WHAT THE TASK REQUIRES - Only what runs from the line with "This screenshot has height=733, width=1100." to the end of the data should appear in the answer, exactly as written and without pictures.

------------------------------------------------------------------------

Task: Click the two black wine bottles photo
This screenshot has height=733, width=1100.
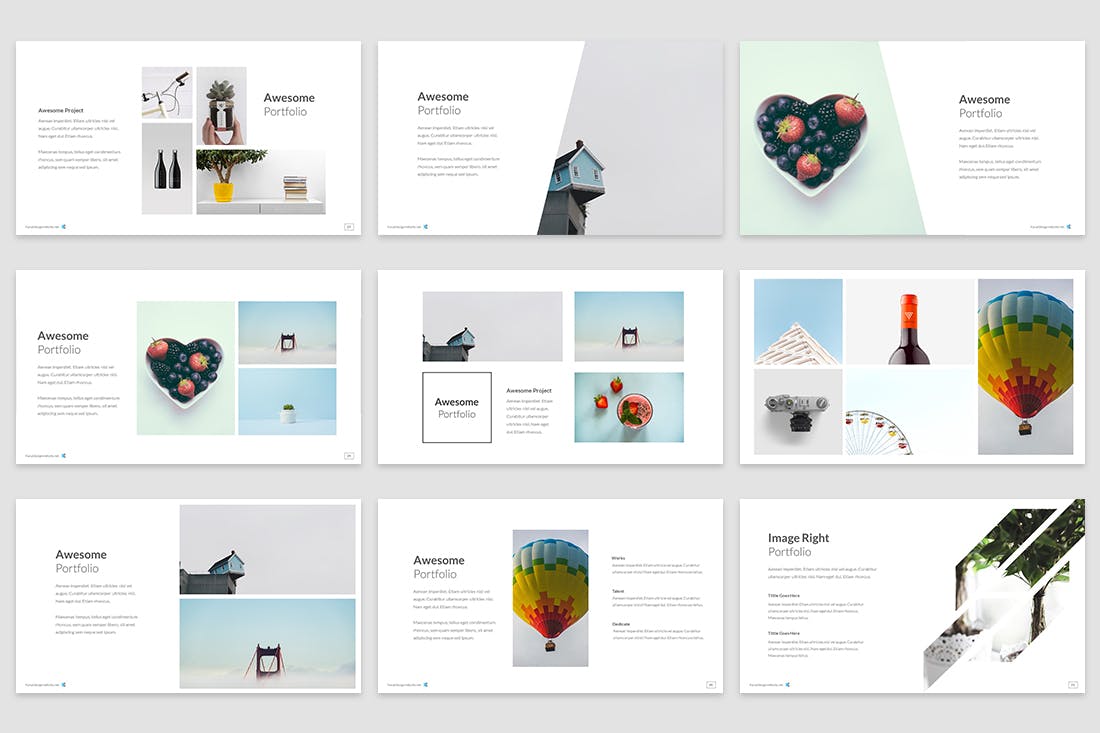Action: click(167, 168)
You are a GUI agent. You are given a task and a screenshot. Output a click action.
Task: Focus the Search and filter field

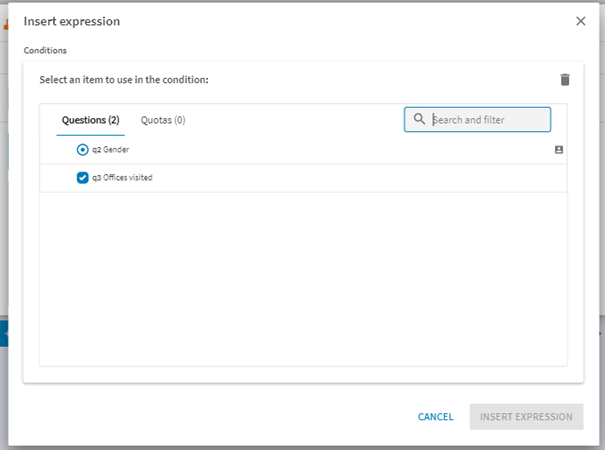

------------------------------------------------------------------------

RESPONSE BELOW -
This screenshot has height=733, width=1100.
Action: click(167, 168)
You are a GUI agent. You are given a task and a screenshot. Output a click action.
Task: Focus the Search and filter field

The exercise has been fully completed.